Page extract.
▽

## Evaluate RAGatouille Information Retrieval (IR)
based on ColBERT


In [None]:
# import project from google drive
from google.colab import drive
drive.mount('/content/drive')

Drive already mounted at /content/drive; to attempt to forcibly remount, call drive.mount("/content/drive", force_remount=True).


In [None]:
# provide project root path
ProjectRoot = "/content/drive/MyDrive/UMich Capstone/NoteBooks/"
DatasetRoot = ProjectRoot + "Dataset/"

#### Dependencies

In [None]:
try:
    import chromadb
except ImportError:
    !pip install chromadb

In [None]:
import chromadb
import json
import regex as re
import numpy as np
import pandas as pd

#### Init IR

In [None]:
# loading full article from json file
with open(DatasetRoot + 'raw_knowledge.json', 'r') as f:
    raw_text_json = json.load(f)
raw_text_list = [text for _, text in raw_text_json.items()]

raw_text_ids = [idx for idx, _ in raw_text_json.items()]

In [None]:
# setup Chroma in-memory
client = chromadb.Client()

Retriever = client.create_collection("knowledge-store")
# Add docs to the knowledge store
Retriever.add(
    documents = raw_text_list,
    ids=raw_text_ids
)

In [None]:
#query = "what does Data analysis involve?"
query = "what has nate silver said in the past?"

# retrieve top doc match
results = Retriever.query(
    query_texts= query,
    n_results=2
)
results['documents']

[['In 2012, technologists Thomas H. Davenport and DJ Patil declared "Data Scientist: The Sexiest Job of the 21st Century", a catchphrase that was picked up even by major-city newspapers like the New York Times and the Boston Globe. A decade later, they reaffirmed it, stating that "the job is more in demand than ever with employers".',
  'Data science is "a concept to unify statistics, data analysis, informatics, and their related methods" to "understand and analyze actual phenomena" with data. It uses techniques and theories drawn from many fields within the context of mathematics, statistics, computer science, information science, and domain knowledge. However, data science is different from computer science and information science. Turing Award winner Jim Gray imagined data science as a "fourth paradigm" of science (empirical, theoretical, computational, and now data-driven) and asserted that "everything about science is changing because of the impact of information technology" and t

#### Eval Retrieval Precision, Recall, MRR

In [None]:
# load context-question train set which was created by doc2query
train_df = pd.read_csv(DatasetRoot + '/q_a_trainset.csv')

△

Extracted material.

▽

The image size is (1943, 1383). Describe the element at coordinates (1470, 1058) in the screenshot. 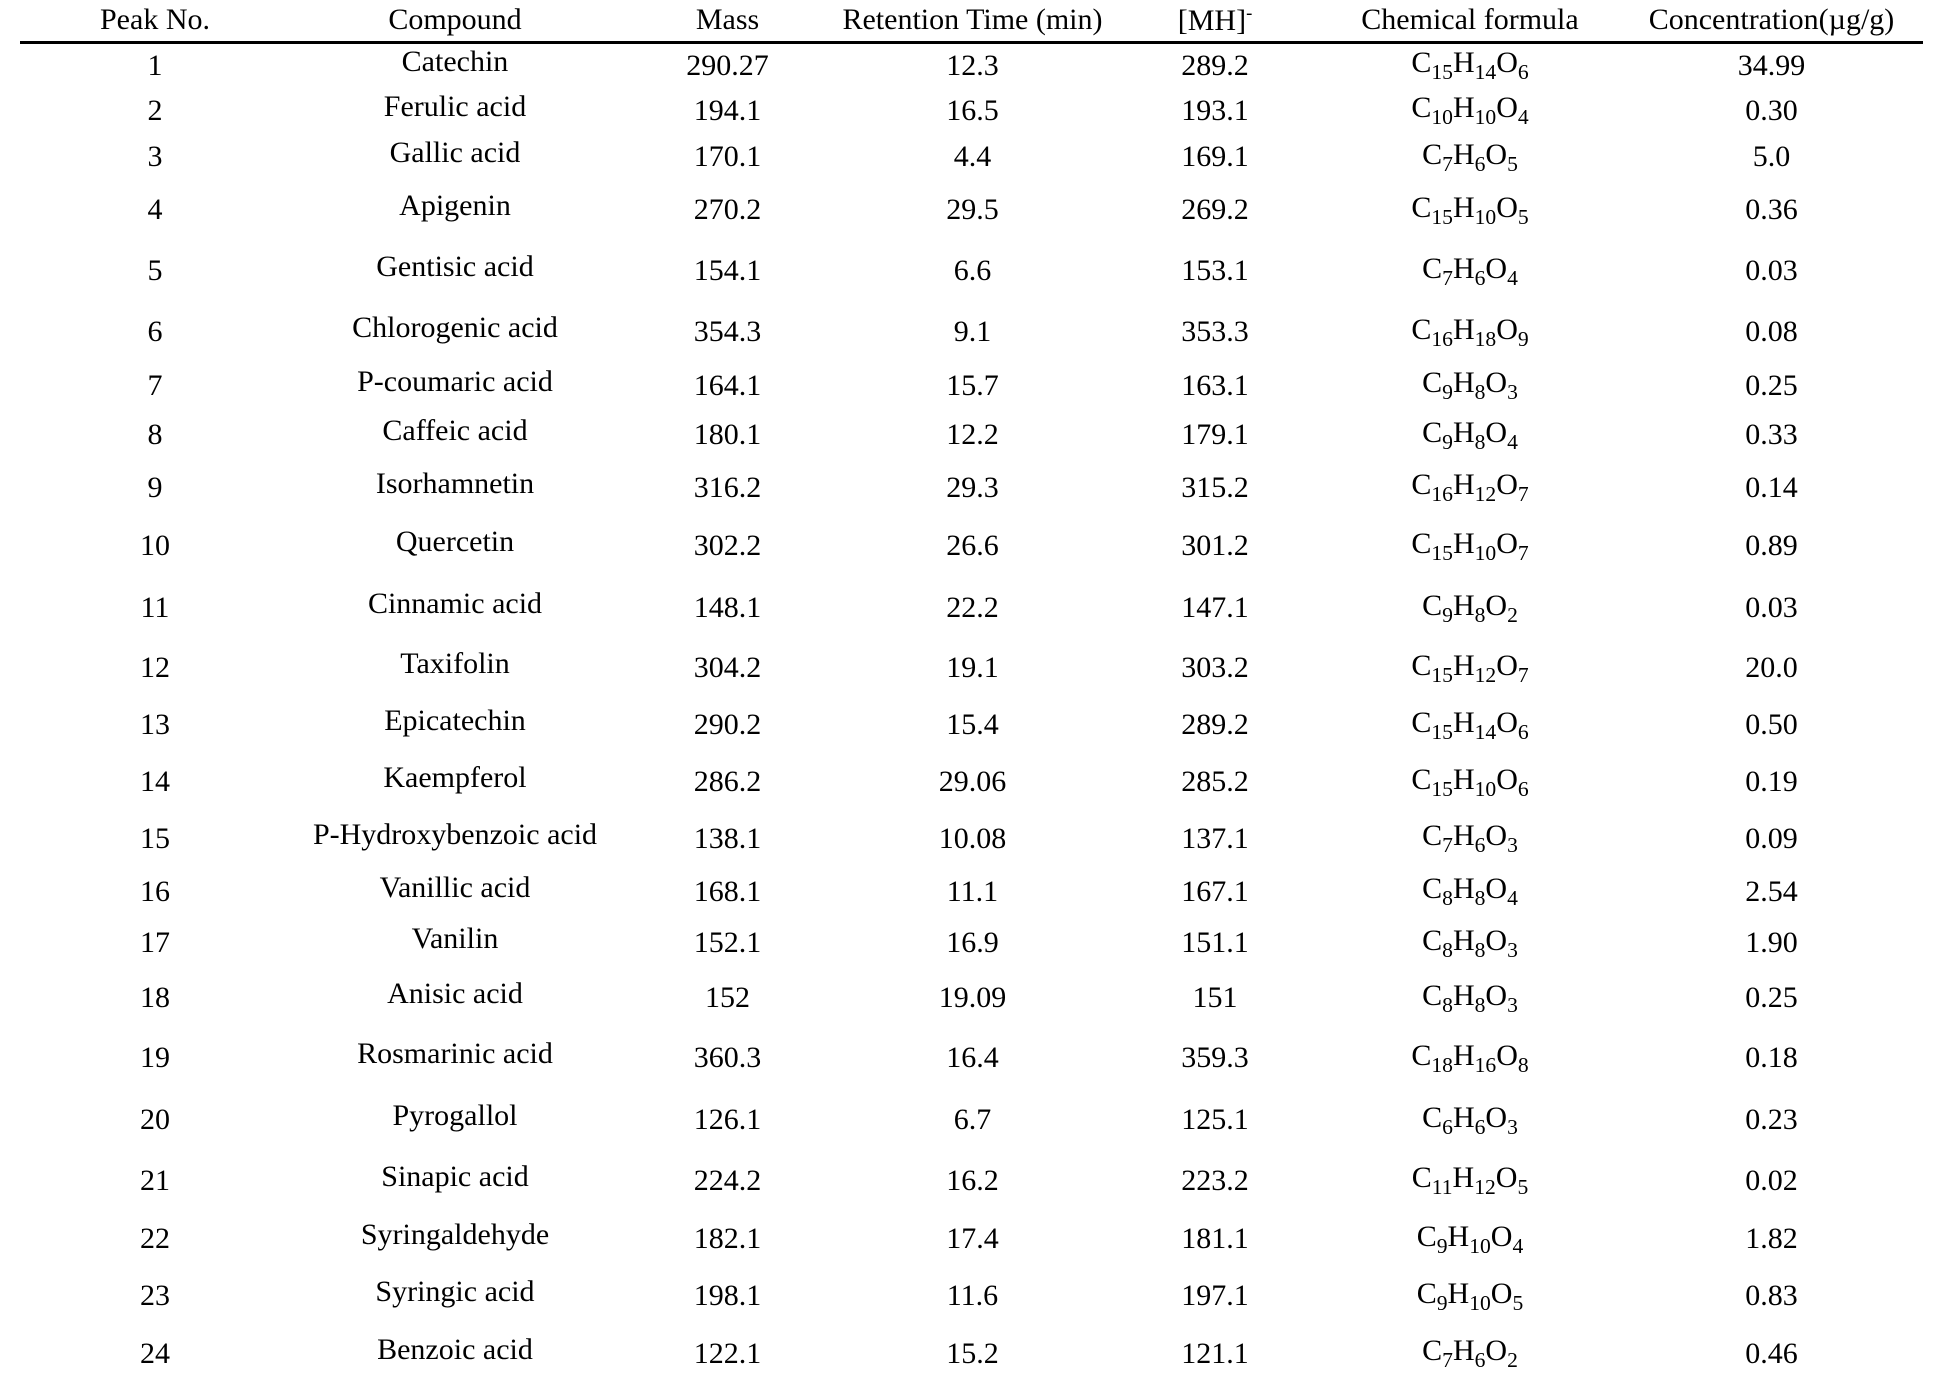

I see `cell-chemical-formula: C18H16O8` at that location. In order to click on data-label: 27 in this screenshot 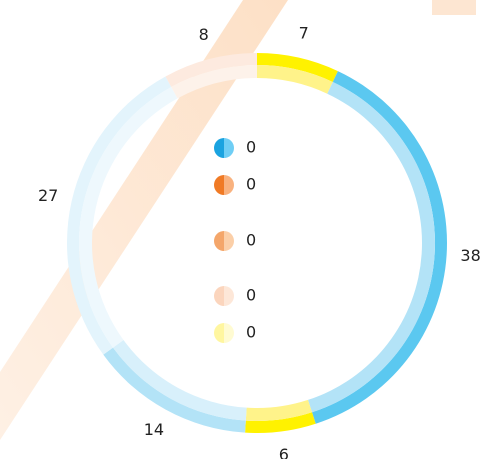, I will do `click(48, 196)`.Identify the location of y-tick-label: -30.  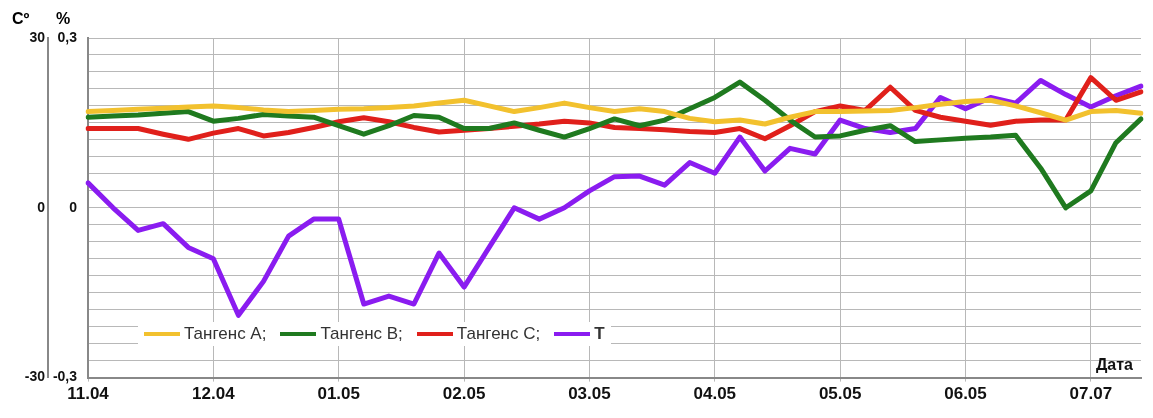
(35, 376).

△

List of tasks.
A. In the retrieval notebook, what name is given to the Chroma collection used as the knowledge store?
B. Shorten the retrieved paragraph in the retrieval notebook that begins "In 2012, technologists Thomas H. Davenport" while keeping its main facts.
C. Carry on the retrieval notebook from the last cell shown, in the same notebook style.

Exercise answers.
A. "knowledge-store"

B. In 2012, Thomas H. Davenport and DJ Patil called the data scientist "The Sexiest Job of the 21st Century," a phrase picked up by newspapers such as the New York Times and the Boston Globe. Ten years later, they said the job was more in demand than ever.

C.
In [None]:
def evaluate_retrieval(retriever, eval_dataset, top_n=3):
    precision_at_k = []
    recall_at_k = []
    mrr = []

    for _, eval_data in eval_dataset.iterrows():

        # get query and raw paragraph ID from where question was generated.
        # This paragraph will be treated as ground truth doc
        raw_para_id = eval_data['raw_para_id']
        query = eval_data['question']

        # search most relevant docs
        retrieved_docs = Retriever.query(query_texts= query, n_results=top_n)
        doc_indices = [int(idx) for idx in retrieved_docs['ids'][0]]

        relevant_docs = set([raw_para_id])
        retrieved_docs = set(doc_indices)

        hits = relevant_docs & retrieved_docs
        '''
        if len(hits) > 0:

            print(f"raw para id: {raw_para_id} ...")
            print(f"fetch_id: {doc_indices} ...")
            print(f"question: {query} ...")
            print(f"\n")
        '''

        precision = len(hits) / len(retrieved_docs)
        recall = len(hits) / len(relevant_docs)

        precision_at_k.append(precision)
        recall_at_k.append(recall)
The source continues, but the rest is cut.